Mas como se sabe, a idéia de um Governo Mundial jamais saiu do terreno da ficção, no qual, não por acaso, é invariavelmente associado a despotismo, imperialismo e guerra de conquista. O Inconsciente Coletivo repele a idéia de uma autoridade única, e o nacionalismo é uma propensão tão atávica quanto os instintos mais básicos. O fato é que as pessoas não são iguais, não tem os mesmos costumes nem as mesmas crenças, e só admitem ser governadas de uma maneira peculiar. Os conflitos são locais, e não globais. O que é crime em um local, não é crime em outro. A priori, poderíamos afirmar que ninguém tem o direito de julgar um outro que não um membro da comunidade onde se encontra inserido.

Mas a tendência da globalização pressiona em sentido oposto. Aquilo que é indiferente de longe, torna-se acintoso de perto. Podemos dizer que não temos nada a ver com nativos da Nova Guiné que se massacram mutuamente em guerras tribais, mas é absurdo dizer que não nos diz respeito se índios brasileiros massacram posseiros que invadiram suas terras. Em ambos os casos, temos grupos que agem partindo do pressuposto de que são independentes para declarar uma guerra particular. Mas bem ou mal, os índios brasileiros estão (ou deveriam estar) sobre a jurisdição do estado brasileiro, ao contrário dos da Nova Guiné. Esta jurisdição estabeleceu-se à revelia dos índios, assim como ocorreu em toda parte. Os estados-nações formaram-se gradualmente, sem qualquer critério de justiça ou respeito a direitos adquiridos pelos antigos ocupantes do território, mas obedecendo a uma dinâmica de lutas e conflitos que a longo prazo desenhou um mapa-mundi onde as fronteiras nacionais se estabilizaram coincidindo mais ou menos com os espaços dominados por um grupo "dominante" - seja no sentido étnico ou cultural - restando alguns estados instáveis que abrigam facções em permanente conflito. O grupo dominante dá o caráter e o rumo do país, ou como se diz, a cultura segue a espada. Temos então que a divisão do mundo em estados soberanos representou uma extraordinária conquista na história da humanidade, e proporcionou a paz e o fim dos conflitos regionais, ao unir aqueles que desejavam viver juntos, e separar os que não desejavam viver juntos. Seria, então, a globalização um retrocesso?

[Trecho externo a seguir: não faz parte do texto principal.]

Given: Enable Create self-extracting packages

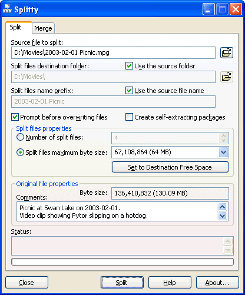Looking at the screenshot, I should pyautogui.click(x=129, y=117).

Tudo é relativo. Como é relativo afirmar que a briga do vizinho não é da nossa conta, até que se ouve ruído de tiros ou objetos voando pela janela - e aí ela passa a ser da nossa conta. A fronteira entre o local e o global é um tanto indistinta, e não há árbitro supremo. A extensão das penalidades da lei a um ex-ditador como Pinochet, a justiça sem fronteiras, tudo isso quer dizer já existe o reconhecimento de crimes "contra a humanidade", que já não são da alçada apenas dos cidadãos do país onde o dito criminoso perpetrou seus malfeitos. Mas também significa o surgimento de um poder policialesco da parte das nações desenvolvidas, a ser dirigido contra o resto. Alguém quis saber por que motivo o juiz Garson não cuidava de fazer o dever de casa antes de dar lições a outros - pois como se sabe, nenhum criminoso do período franquista foi punido.